3 È possibile prevedere un'eruzione?
Per i vulcani ad attività persistente (in Italia Etna e Stromboli) è possibile fare buone previsioni perché esistono molti dati sul loro comportamento. Nel caso degli altri vulcani attivi ma quiescenti, che cioè hanno eruttato entro gli ultimi anni, esistono poche osservazioni dirette o sono del tutto assenti, quindi non è possibile fare previsioni precise.

4 Come si studiano i vulcani italiani?
L’INGV utilizza diversi tipi di sensori, sia fissi che portatili: Sensori sismici GPS Clinometri Telecamere Immagini termiche Dilatometri Misura dei flussi di gas I vulcani sono studiati anche prelevando campioni del materiale eruttato e svolgendo analisi chimiche e petrologiche.
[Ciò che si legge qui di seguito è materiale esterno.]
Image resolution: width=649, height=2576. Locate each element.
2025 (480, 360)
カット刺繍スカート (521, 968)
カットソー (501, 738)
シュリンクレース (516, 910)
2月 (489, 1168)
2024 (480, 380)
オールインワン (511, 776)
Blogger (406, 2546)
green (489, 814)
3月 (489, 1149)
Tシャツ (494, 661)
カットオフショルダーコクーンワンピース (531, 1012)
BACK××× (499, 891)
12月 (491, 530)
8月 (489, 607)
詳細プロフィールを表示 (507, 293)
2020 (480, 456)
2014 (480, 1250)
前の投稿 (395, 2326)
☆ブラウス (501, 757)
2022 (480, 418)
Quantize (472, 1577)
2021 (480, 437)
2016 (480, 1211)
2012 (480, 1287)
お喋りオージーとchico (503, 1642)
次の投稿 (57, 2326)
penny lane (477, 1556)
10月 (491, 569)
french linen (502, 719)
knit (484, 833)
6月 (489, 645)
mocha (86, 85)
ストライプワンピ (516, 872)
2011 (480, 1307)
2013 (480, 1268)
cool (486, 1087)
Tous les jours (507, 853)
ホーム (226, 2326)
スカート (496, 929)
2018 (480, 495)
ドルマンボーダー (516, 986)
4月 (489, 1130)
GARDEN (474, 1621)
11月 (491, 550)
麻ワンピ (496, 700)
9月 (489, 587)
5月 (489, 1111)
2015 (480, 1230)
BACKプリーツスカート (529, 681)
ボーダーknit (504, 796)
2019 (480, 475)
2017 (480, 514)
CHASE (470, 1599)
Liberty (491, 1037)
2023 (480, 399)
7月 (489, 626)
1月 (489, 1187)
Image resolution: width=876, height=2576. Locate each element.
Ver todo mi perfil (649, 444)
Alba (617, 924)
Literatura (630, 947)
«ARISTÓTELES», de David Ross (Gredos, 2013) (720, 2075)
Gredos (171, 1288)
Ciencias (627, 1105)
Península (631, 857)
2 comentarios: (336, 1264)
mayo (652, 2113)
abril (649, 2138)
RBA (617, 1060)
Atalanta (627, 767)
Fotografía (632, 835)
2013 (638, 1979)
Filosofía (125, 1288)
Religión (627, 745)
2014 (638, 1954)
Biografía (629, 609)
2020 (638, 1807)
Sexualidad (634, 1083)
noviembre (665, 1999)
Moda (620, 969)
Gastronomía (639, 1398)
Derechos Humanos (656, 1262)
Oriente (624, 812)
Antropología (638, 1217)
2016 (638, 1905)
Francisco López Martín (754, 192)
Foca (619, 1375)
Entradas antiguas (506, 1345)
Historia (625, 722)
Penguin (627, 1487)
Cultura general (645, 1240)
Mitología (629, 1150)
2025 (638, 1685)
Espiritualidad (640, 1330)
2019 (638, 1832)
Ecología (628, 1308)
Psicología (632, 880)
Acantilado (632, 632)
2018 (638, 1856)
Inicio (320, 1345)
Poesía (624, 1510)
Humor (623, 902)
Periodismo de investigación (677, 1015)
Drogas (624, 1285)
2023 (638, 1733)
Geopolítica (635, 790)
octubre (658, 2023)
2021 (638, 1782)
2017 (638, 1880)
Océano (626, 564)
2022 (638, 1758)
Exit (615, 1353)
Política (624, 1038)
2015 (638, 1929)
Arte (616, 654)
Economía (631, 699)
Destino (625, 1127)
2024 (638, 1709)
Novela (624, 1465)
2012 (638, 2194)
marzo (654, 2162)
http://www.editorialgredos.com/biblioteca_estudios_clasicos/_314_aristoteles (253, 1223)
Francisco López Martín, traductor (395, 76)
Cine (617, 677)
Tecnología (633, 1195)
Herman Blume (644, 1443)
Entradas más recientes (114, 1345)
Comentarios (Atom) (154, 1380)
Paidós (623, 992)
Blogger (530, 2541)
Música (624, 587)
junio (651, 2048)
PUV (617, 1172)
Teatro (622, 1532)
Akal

5 In che modo il lavoro dell'INGV permette di mitigare il rischio vulcanico?  
INGV ricava dallo studio del vulcano una serie di conoscenze che poi vengono usate da altri enti, come la Protezione Civile. Un esempio riguarda le ceneri vulcaniche emesse da Etna e Stromboli, che possono dare problemi agli aerei, alla viabilità autostradale, agli edifici e alla salute pubblica. L’Istituto, oltre a prevedere le eruzioni, prevede anche il comportamento delle ceneri in modo che sia possibile attuare le dovute contromisure.

6 Che cosa rimane ancora da fare in Italia?
Nonostante la presenza di almeno 10 vulcani attivi, in Italia non c’è una buona percezione del rischio vulcanico che, come dimostra il caso dell’ultima crisi bradisismica dei Campi Flegrei, non è comunque di semplice gestione. Dal punto di vista dei vulcanologi c’è ancora molto lavoro da fare per migliorare le nostre conoscenze, in particolar modo per i vulcani meno studiati, per esempio i Colli Albani o quelli sottomarini come il Marsili.